Le mouvement invariable de Gravenhurst vers un univers de plus en plus rock aura finalement mené le projet de l’Anglais Nick Talbot jusqu’aux hauteurs insoupçonnées d’un disque qui aura profondément marqué son époque. Ou comment un disciple de Nick Drake un peu plus doué que la moyenne aura fini par tutoyer les cieux électriques de Slint ou Sonic Youth, sans jamais perdre de vue les racines folk de son écriture.
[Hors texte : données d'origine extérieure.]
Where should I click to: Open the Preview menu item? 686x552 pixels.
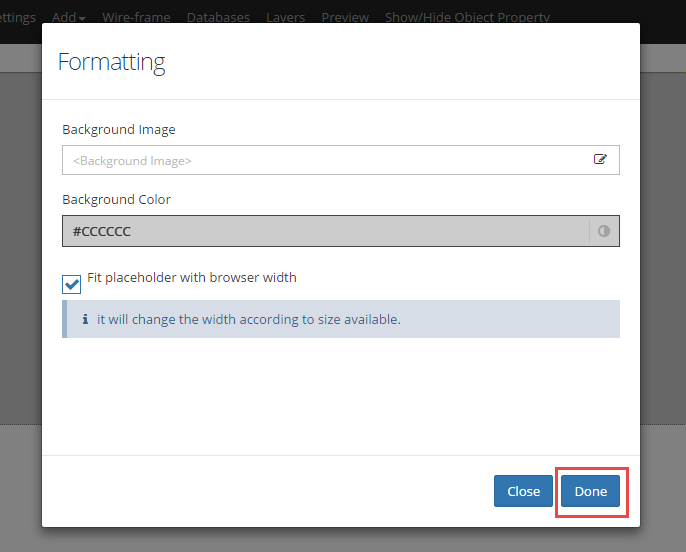pos(345,17)

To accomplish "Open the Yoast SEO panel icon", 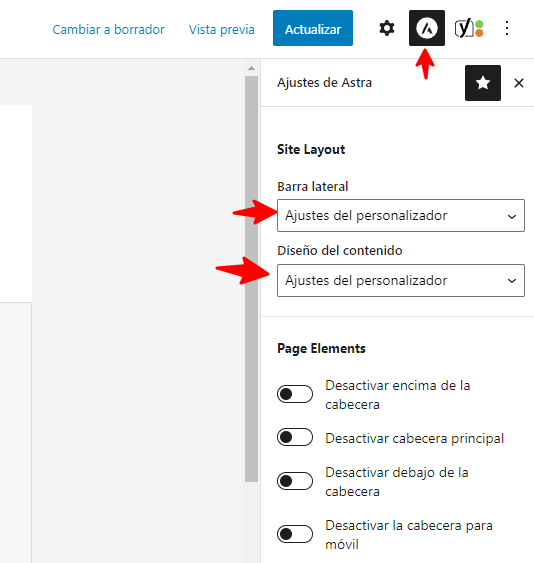I will click(x=469, y=28).
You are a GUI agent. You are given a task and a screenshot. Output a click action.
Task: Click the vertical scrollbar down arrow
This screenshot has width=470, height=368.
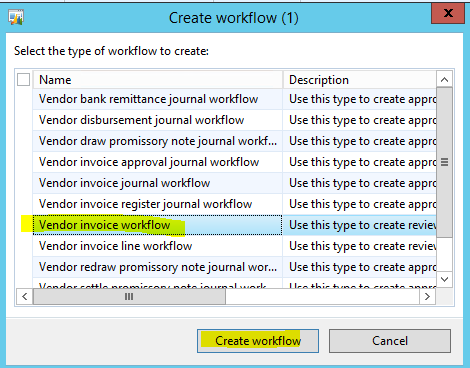tap(444, 279)
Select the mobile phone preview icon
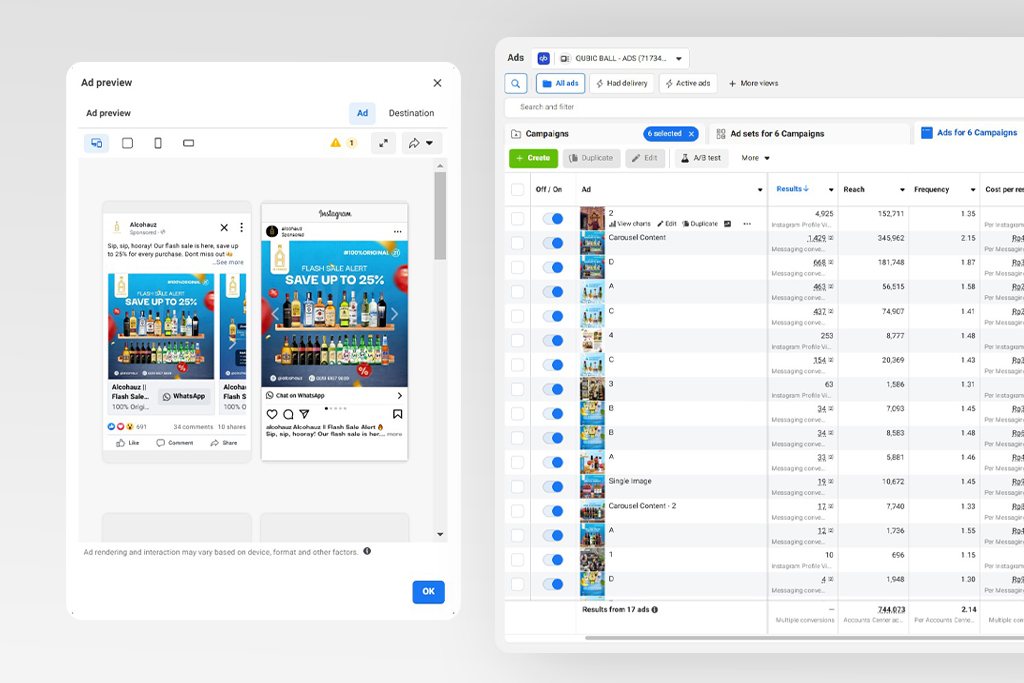The width and height of the screenshot is (1024, 683). click(158, 143)
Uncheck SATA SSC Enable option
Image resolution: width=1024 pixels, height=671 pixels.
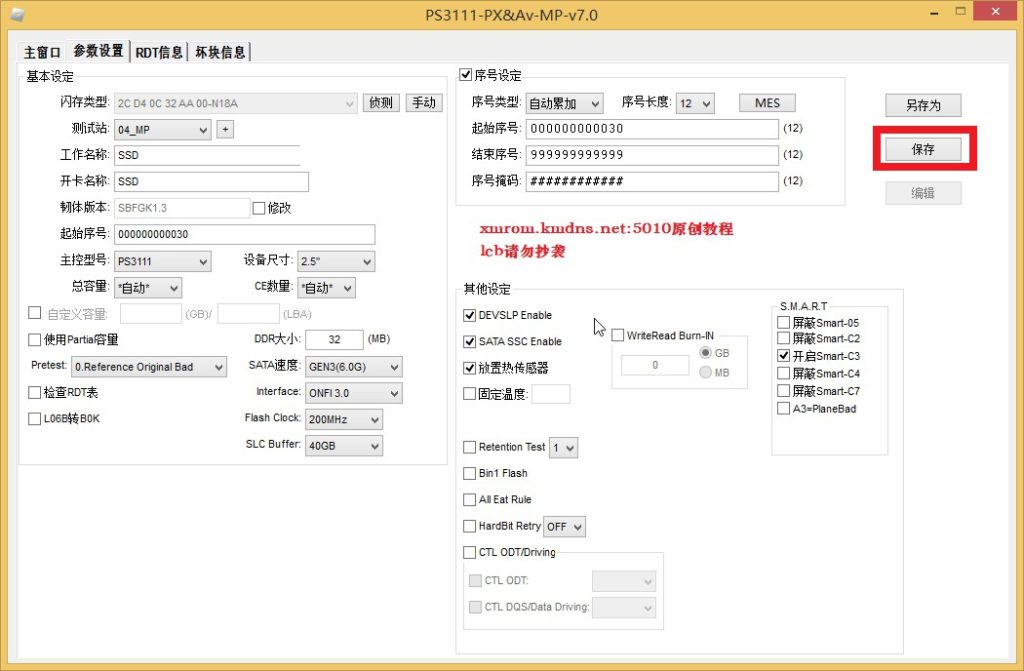click(x=470, y=341)
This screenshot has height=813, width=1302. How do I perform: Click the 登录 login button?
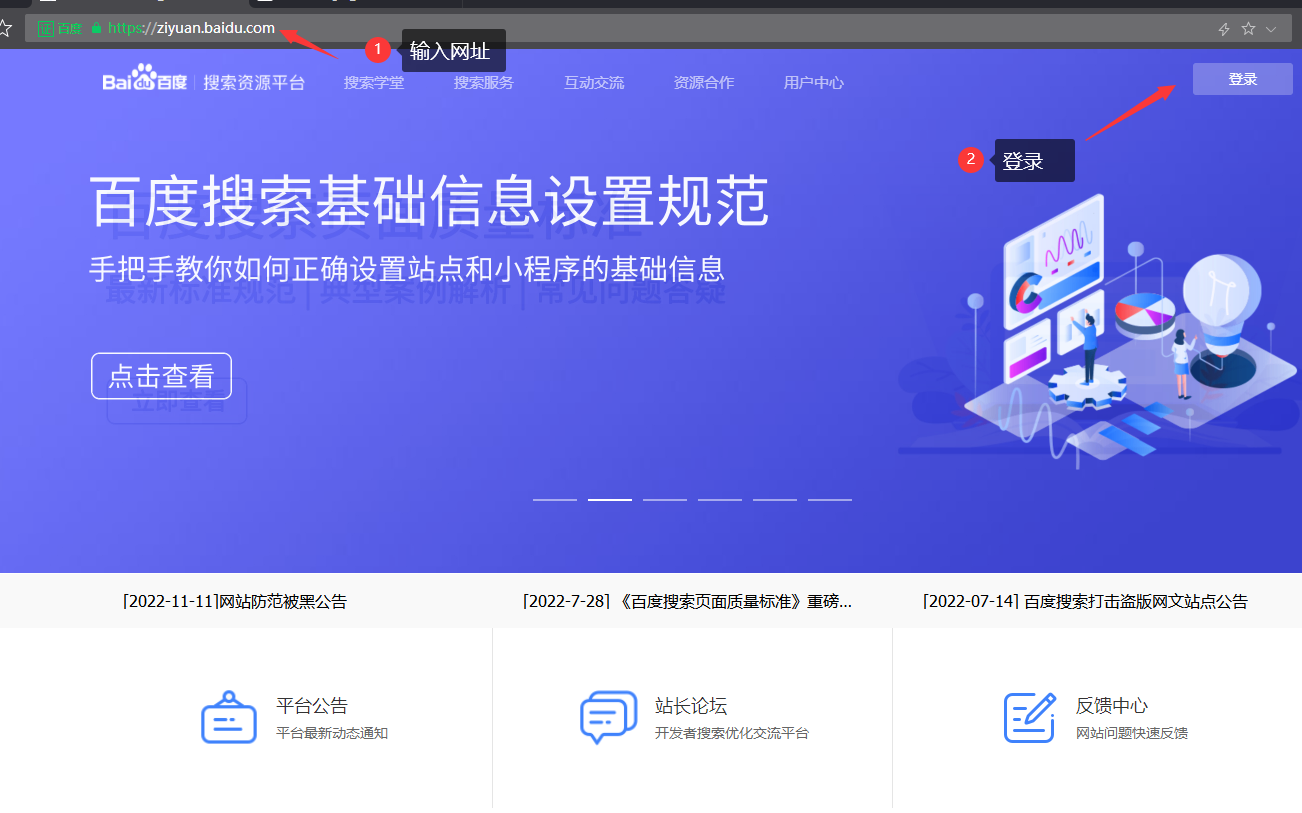tap(1242, 79)
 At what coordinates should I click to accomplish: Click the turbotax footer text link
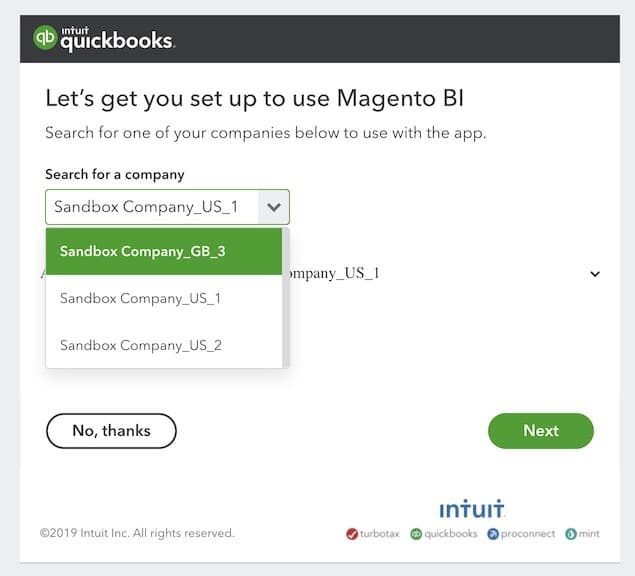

Mais si ce « Western Lands » (2007) en forme d’aboutissement a fait entrer durablement Gravenhurst dans le cercle fermé des groupes essentiels de la scène indé contemporaine, on imagine qu’il ne fut pas aisé pour son créateur d’imaginer une suite digne de ce nom.
Lancé en éclaireur de ce cinquième album attendu avec fébrilité, le single « The Prize » (et ses arrangements de cordes enchanteurs) semblait confirmer l’ouverture de Gravenhurst à des constructions plus alambiquées, tout en évoquant en arrière plan la possibilité d’une option plus feutrée. Le reste de « The Ghost In Daylight » confirme cette inclination : on ne sera pas surpris d’apprendre que Talbot a composé ce disque sous l’influence du grand Richard Thompson. C’est bien en effet dans l’ombre de cette légende du folk britannique que le disque égraine des compositions à la mélancolie insidieuse (« Circadian », « In Miniature », « Peacock ») sur lesquelles le jeu de guitare délicat de Talbot fait à nouveau merveille. Dans le même esprit, « The Ghost Of Saint Paul », temps fort de l’album servi par un chant à la fragilité éloquente, nous émeut comme peu de chansons ont su le faire depuis très longtemps. En contrepoids, quelques titres plus abstraits, à la limite de l’ambient, déroutent un temps avant de convaincre pleinement (« Islands », comme une version cotonneuse de My Bloody Valentine, ou la complainte bourdonnante « Fitzrovia »). Car l’autre source d’inspiration actuelle de Nick Talbot est visiblement à chercher du côté des paysages sonores dessinés par Brian Eno. Au contact de cette matière sonore inédite, le folk boisé de Gravenhurst s’autorise ainsi par endroits une vision panoramique bienvenue et augure de développements futurs potentiellement passionnants.
On finira donc par applaudir sans détour le parti-pris minimaliste et intimiste de ce « Ghost In Daylight » qui dissimule, derrière sa beauté un peu pâle, une profondeur de champ inouïe. Au delà d’une certaine austérité de façade, cette nudité assumée offre en définitive un écrin idéal aux nouvelles chansons du Bristolien. Des chansons qui ne nous accompagnent que depuis quelques semaines, mais dont on sait d’ores et déjà qu’elles n’en finiront jamais de nous hanter.